A research from Detectify found that subdomain takeovers are on the rise but are also getting harder to monitor as domains now seem to have more vulnerabilities in them.

In 2021, Detectify detected 25% more vulnerabilities in its customers’ web assets compared to 2020 with twice the median number of vulnerabilities per domain, demonstrating the outsized impact an external attack surface monitoring (EASM) tool can have on an organization’s cybersecurity programme.

The modern infrastructure is controlled by the DNS with pointers to both internal and third-party services. As a result, organizations are simultaneously expanding their attack surface and inviting potential cyber threats. Unknown subdomains can be challenging, as they are not always closely monitored. When the service which points to the subdomain expires or is forgotten, they become a potential foothold or entry point for attackers to steal sensitive company information or launch phishing campaigns.

Over the past year, the research narrowed in on a recent trend – as attack surfaces grow, so do subdomain takeovers. Domain takeovers grew 20% faster with the increase in attack surfaces. The research found that of the number of scanned apex and subdomains from 2020 to 2021, vulnerabilities increased as much as 25%.

Subdomain takeovers and vulnerabilities per domains on the rise

Over the past year, a 20% increase was seen in domain takeovers. Out of the assets scanned – which includes apex domains and subdomains – 25% more vulnerabilities were seen in 2021 than in 2020.

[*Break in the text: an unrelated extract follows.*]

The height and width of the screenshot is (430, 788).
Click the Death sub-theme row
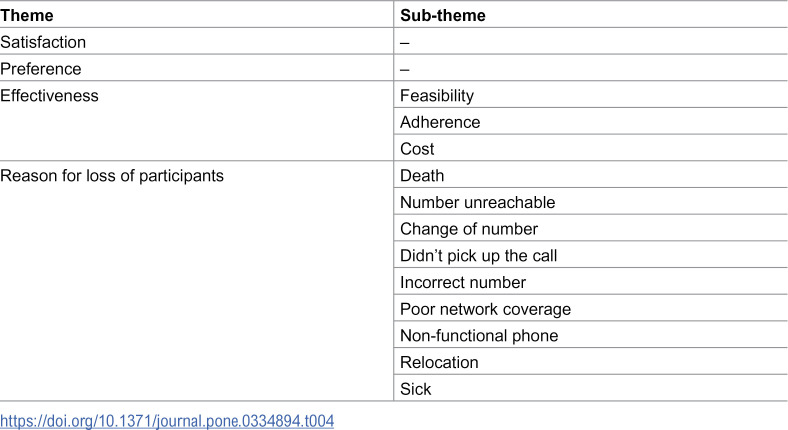click(590, 175)
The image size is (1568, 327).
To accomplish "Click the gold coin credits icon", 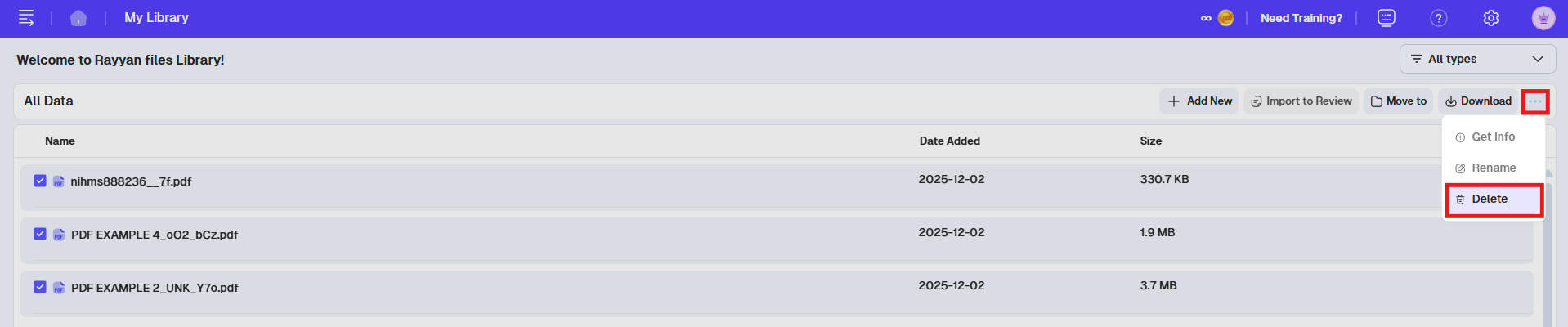I will 1225,18.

In addition, the median number of vulnerabilities per domain has increased 100% since 2020. The research shows that not only are more domains vulnerable to subdomain takeovers, but above all, apex domains typically contain more vulnerable subdomains now than in the past.

Background: What are subdomains and why are they important?

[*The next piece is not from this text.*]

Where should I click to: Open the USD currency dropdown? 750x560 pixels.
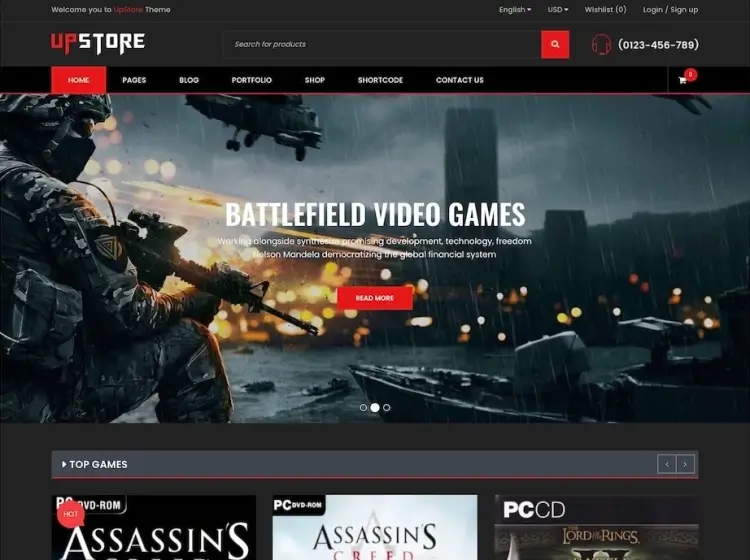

Subdomains are an additional part of a larger domain under the Domain Name System (DNS) structure. For instance, blog.acme.com and helpdesk.acme.com are subdomains where acme.com is an apex domain. Subdomain takeovers occur when an agent gains control over a subdomain of a target domain. This can happen when the subdomain has a canonical name in the DNS, but no host is providing content for it, which can happen because either a virtual host hasn’t been published yet or a virtual host has been removed.

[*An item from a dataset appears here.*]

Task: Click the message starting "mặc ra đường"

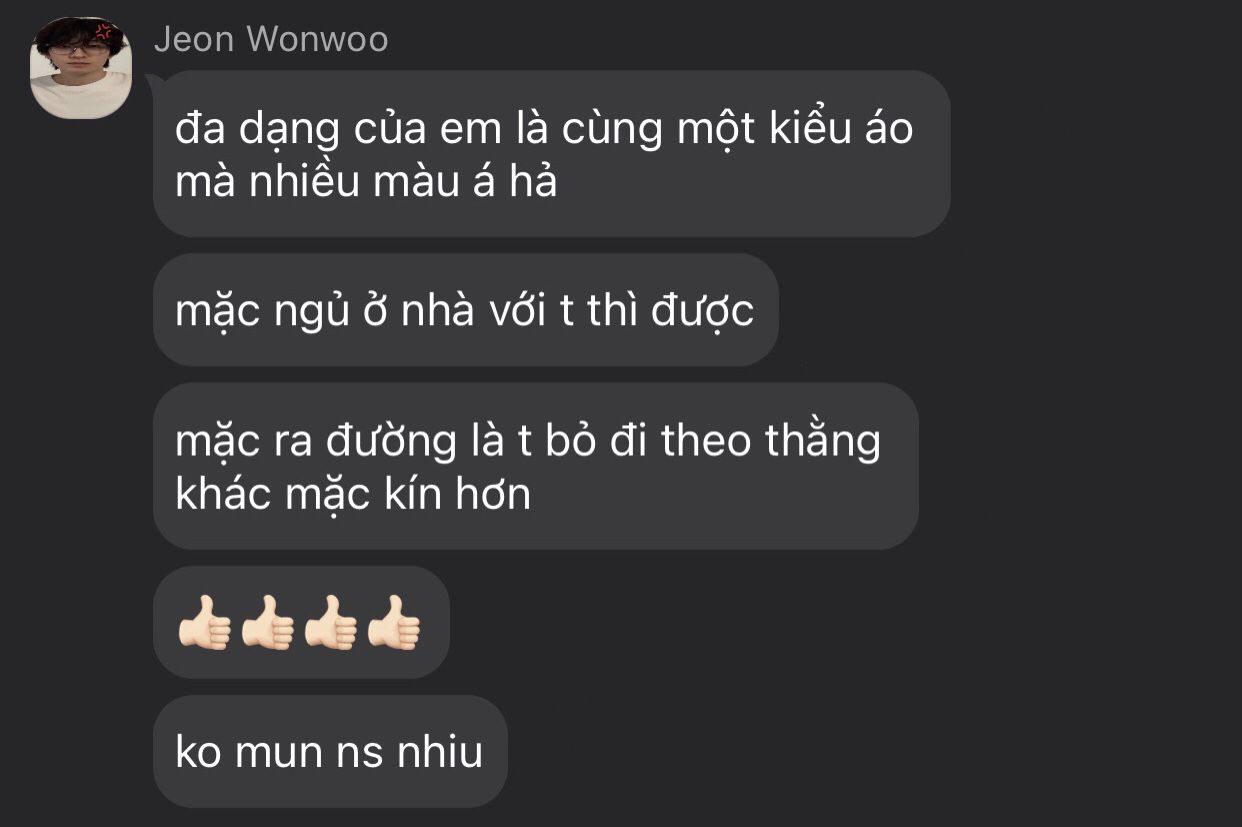Action: coord(535,466)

Subdomain takeover can also be done by DNS hijacking where the attacker compromises the target’s name server records. Attackers can exploit DNS misconfigurations to hijack subdomains that are considered as trusted by the target website. While this method is less common, the severity is typically a lot higher in the latter case.

Mitigation

While it continues to remain an underestimated and widespread vulnerability, the rise of cloud solutions certainly has further escalated the increase in subdomain takeovers. Attackers continue to up their game and use more sophisticated methods to infiltrate a company, and without a proper monitoring system, it is harder to monitor them. The only way is to keep an inventory of all subdomains created and deploy an external attack surface management tool to continuously scan and monitor them for any potential bugs.

Rickard Carlsson, CEO of Detectify further explained: “With attack surfaces growing and the DNS becoming the heart of the infrastructure, we will likely see subdomain takeover vulnerabilities increasing. Subdomain takeover attacks have gotten way more complex since the concept was first introduced by security researchers back in 2014. Our data suggests they’re harder to keep control of as they have started appearing in more advanced software services.”